--- WHAT YOU SHOULD DO ---
Retype, word for word, every line from the one holding "Click Justin Bieber's stats bar icon" through the one holding "This screenshot has width=879, height=669." in the entries below, both included, and only those lines.

Stored records
┏━━

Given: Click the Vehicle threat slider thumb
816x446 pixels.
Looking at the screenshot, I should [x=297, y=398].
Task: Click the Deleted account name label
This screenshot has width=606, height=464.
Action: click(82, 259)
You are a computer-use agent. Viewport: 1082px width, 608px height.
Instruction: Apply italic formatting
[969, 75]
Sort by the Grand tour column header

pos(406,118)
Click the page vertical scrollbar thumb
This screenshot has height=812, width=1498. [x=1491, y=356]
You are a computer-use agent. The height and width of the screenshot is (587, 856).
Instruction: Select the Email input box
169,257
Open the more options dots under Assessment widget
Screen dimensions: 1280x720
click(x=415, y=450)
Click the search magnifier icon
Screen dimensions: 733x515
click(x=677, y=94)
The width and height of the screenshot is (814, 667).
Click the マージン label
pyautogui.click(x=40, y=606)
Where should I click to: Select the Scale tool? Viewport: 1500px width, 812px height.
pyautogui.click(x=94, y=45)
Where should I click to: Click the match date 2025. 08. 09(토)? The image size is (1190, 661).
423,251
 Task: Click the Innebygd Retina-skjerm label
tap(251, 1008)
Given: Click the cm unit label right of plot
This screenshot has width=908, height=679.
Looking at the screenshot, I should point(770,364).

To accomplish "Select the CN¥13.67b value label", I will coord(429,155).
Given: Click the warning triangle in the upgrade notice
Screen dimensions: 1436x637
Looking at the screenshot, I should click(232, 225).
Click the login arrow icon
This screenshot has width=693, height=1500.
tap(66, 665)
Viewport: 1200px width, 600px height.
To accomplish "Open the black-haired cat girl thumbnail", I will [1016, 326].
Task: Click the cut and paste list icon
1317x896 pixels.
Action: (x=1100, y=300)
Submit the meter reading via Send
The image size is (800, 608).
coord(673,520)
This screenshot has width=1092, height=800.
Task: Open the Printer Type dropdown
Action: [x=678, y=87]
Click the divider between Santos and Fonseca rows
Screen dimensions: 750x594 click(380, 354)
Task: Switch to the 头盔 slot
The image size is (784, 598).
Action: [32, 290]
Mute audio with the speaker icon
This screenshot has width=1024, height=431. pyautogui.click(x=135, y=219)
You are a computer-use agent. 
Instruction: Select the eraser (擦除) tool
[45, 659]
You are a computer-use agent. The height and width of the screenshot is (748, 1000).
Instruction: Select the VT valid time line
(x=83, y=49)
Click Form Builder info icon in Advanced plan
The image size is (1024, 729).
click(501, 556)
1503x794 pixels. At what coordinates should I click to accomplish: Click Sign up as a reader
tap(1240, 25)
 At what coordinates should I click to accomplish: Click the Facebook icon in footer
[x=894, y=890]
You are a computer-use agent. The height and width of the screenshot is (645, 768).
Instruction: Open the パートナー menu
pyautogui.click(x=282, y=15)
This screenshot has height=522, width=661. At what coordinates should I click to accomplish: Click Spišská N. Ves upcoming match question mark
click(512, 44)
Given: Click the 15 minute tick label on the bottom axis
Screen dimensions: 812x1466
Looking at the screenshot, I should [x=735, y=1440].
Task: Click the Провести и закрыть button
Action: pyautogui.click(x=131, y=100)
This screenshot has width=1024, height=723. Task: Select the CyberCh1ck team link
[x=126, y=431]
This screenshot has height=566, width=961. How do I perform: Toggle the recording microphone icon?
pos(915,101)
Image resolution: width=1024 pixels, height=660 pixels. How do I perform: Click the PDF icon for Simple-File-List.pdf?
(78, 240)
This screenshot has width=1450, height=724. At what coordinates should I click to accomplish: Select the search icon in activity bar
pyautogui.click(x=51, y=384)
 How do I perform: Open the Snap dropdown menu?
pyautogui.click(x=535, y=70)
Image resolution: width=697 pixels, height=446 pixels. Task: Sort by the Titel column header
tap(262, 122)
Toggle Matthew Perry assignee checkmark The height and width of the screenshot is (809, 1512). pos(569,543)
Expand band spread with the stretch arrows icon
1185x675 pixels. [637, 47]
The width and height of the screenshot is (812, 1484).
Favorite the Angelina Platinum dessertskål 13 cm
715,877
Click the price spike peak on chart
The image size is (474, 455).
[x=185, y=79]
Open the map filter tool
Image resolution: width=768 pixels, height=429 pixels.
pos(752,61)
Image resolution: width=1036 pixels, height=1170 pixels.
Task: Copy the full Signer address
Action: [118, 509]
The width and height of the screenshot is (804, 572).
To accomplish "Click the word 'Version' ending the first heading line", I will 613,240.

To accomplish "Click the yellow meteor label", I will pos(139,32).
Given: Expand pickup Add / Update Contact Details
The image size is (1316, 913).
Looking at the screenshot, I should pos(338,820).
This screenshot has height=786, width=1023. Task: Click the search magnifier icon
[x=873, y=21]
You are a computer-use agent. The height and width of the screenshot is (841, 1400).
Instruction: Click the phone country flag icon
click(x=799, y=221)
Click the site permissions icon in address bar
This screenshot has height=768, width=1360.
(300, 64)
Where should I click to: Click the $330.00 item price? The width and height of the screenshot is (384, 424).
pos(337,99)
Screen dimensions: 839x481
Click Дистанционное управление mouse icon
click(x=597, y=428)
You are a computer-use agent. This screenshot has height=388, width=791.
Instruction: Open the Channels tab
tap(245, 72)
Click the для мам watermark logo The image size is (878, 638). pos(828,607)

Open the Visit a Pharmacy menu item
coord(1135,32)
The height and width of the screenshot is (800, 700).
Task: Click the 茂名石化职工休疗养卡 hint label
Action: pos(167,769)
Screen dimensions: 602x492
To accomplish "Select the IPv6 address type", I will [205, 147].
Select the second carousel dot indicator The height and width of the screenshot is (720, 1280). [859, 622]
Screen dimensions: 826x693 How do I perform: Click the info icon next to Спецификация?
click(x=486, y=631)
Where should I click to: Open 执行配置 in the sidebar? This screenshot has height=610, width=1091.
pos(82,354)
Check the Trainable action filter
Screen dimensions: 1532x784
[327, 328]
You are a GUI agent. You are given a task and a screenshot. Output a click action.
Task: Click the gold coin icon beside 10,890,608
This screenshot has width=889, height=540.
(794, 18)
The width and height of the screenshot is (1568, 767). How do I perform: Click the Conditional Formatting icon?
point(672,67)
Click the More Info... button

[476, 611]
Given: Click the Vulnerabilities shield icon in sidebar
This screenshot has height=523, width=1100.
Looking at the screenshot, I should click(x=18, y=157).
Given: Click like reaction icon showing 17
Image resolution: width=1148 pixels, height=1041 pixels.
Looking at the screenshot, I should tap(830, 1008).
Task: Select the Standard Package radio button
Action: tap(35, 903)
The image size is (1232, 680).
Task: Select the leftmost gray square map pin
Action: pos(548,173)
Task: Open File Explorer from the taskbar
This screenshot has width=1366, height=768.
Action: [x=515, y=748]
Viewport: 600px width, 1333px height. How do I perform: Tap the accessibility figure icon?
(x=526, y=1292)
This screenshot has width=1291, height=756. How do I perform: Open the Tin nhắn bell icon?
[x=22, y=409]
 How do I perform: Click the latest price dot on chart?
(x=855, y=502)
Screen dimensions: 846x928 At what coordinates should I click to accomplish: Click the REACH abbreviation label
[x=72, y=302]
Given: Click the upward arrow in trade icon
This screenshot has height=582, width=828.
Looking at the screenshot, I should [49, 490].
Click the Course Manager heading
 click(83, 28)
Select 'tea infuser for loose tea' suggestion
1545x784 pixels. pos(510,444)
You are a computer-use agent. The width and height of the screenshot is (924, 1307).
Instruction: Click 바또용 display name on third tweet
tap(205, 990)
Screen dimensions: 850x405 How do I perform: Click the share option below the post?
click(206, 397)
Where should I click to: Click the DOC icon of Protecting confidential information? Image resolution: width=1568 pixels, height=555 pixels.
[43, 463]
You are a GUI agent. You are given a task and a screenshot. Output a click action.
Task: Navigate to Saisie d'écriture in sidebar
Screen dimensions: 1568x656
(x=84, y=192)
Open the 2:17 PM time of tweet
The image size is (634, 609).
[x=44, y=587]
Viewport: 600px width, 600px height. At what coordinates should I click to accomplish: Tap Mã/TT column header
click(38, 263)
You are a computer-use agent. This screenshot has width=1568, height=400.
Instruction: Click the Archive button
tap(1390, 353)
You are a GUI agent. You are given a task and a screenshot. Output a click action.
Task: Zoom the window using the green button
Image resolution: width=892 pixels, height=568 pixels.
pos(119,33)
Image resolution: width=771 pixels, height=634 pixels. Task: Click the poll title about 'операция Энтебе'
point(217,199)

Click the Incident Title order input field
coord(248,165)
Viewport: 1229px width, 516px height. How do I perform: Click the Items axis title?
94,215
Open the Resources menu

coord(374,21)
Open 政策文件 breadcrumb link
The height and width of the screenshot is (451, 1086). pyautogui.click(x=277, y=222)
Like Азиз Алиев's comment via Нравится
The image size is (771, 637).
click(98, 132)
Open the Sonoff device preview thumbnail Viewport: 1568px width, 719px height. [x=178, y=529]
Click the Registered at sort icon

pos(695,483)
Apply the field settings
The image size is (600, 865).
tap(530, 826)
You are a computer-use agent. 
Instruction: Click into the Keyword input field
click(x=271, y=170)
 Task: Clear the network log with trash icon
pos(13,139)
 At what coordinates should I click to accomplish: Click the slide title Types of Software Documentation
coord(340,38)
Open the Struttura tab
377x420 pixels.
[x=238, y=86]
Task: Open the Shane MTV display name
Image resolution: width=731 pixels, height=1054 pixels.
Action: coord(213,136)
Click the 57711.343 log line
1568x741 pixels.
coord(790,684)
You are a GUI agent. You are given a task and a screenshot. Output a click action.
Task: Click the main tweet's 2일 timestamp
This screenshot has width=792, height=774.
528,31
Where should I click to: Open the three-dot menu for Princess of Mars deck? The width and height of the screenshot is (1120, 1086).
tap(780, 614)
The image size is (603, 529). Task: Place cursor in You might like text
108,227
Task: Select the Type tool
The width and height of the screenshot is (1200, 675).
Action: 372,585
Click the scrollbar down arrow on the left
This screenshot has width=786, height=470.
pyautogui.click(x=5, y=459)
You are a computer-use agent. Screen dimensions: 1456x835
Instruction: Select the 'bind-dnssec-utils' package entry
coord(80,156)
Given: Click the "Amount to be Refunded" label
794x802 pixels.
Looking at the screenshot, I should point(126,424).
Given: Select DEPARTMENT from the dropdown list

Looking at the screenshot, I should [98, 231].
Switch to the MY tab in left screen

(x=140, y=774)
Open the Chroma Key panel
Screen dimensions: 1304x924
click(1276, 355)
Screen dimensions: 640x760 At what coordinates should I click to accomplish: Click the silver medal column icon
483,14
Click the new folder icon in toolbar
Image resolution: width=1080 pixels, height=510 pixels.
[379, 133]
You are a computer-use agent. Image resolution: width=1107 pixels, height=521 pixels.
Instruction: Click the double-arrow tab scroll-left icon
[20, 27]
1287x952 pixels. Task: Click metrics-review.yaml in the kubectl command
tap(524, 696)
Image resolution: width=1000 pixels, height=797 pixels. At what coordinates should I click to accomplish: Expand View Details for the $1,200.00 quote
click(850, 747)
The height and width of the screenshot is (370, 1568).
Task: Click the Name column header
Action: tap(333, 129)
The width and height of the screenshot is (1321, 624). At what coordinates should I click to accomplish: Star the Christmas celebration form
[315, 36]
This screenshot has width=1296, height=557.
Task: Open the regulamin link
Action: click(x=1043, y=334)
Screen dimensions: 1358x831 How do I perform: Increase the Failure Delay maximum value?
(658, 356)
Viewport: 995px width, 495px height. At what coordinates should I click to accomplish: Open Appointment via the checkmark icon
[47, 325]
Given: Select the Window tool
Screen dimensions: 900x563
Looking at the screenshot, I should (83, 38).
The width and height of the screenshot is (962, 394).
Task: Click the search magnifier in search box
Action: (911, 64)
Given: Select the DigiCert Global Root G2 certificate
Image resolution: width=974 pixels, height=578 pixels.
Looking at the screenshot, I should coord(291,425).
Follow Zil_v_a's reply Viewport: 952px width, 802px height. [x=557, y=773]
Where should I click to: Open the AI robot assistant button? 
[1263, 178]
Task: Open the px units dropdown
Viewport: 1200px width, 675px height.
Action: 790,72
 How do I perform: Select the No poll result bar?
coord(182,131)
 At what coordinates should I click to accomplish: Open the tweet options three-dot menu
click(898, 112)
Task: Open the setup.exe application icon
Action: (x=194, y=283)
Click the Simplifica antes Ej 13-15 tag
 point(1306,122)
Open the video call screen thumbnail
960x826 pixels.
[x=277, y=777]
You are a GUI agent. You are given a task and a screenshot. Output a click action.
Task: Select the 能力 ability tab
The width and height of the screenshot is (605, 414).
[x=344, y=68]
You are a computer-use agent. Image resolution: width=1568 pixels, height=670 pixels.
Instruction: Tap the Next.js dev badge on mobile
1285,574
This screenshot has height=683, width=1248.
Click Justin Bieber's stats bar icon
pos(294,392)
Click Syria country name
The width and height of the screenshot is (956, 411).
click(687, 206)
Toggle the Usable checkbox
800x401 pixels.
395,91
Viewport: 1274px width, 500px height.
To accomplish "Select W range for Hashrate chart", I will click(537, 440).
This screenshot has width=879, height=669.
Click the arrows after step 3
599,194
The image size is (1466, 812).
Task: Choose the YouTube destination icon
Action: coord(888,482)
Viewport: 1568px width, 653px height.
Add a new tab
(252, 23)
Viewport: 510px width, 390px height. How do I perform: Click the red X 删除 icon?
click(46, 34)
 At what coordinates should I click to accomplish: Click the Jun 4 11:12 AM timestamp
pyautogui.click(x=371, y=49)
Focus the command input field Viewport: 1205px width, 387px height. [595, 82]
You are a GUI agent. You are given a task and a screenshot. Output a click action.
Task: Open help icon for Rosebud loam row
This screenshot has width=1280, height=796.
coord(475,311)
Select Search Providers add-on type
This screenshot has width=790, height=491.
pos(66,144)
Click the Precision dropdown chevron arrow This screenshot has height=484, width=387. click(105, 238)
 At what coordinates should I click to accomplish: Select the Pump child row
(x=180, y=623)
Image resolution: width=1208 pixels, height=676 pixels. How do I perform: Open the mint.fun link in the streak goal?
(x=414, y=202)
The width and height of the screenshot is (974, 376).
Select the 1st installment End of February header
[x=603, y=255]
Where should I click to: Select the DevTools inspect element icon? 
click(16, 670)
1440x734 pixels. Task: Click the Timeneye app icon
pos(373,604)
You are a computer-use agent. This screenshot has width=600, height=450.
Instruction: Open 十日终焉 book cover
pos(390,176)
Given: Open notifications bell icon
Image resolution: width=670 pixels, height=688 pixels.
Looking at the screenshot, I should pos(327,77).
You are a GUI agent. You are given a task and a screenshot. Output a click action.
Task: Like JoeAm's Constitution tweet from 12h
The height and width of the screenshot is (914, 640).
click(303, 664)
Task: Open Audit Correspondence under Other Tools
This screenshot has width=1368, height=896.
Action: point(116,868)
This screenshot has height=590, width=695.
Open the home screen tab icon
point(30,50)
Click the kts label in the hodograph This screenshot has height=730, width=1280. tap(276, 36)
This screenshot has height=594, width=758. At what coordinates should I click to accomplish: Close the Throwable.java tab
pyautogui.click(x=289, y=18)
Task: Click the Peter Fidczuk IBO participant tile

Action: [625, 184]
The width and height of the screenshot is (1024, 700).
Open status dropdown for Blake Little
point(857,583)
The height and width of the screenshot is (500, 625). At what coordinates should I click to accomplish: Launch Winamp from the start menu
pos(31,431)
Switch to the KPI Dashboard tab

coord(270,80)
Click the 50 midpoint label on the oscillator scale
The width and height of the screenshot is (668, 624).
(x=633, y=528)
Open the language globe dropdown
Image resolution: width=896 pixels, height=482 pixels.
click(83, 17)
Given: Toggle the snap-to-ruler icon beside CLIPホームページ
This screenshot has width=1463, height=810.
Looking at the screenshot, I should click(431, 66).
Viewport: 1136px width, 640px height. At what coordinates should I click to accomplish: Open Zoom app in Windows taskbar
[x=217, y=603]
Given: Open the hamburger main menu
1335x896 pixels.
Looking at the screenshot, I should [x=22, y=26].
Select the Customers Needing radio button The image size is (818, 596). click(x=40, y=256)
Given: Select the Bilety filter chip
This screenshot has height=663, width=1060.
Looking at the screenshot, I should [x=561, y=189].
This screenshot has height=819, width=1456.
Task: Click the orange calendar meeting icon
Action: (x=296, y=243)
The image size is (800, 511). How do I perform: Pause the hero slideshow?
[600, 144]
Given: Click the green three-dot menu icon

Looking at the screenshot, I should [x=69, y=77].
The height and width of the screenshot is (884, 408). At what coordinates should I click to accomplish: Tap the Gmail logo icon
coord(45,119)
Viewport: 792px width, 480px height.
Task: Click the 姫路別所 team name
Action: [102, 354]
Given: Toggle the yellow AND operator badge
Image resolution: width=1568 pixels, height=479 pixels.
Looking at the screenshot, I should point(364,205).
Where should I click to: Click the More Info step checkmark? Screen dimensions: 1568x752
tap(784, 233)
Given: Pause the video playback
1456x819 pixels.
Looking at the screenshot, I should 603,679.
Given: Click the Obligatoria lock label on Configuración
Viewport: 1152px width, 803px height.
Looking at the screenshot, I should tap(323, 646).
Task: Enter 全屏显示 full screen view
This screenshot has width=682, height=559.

┗━━

--- YOUR RESPONSE ---
Click Justin Bieber's stats bar icon
pos(294,392)
Click Syria country name
The width and height of the screenshot is (956, 411).
click(687, 206)
Toggle the Usable checkbox
800x401 pixels.
395,91
Viewport: 1274px width, 500px height.
To accomplish "Select W range for Hashrate chart", I will click(537, 440).
This screenshot has width=879, height=669.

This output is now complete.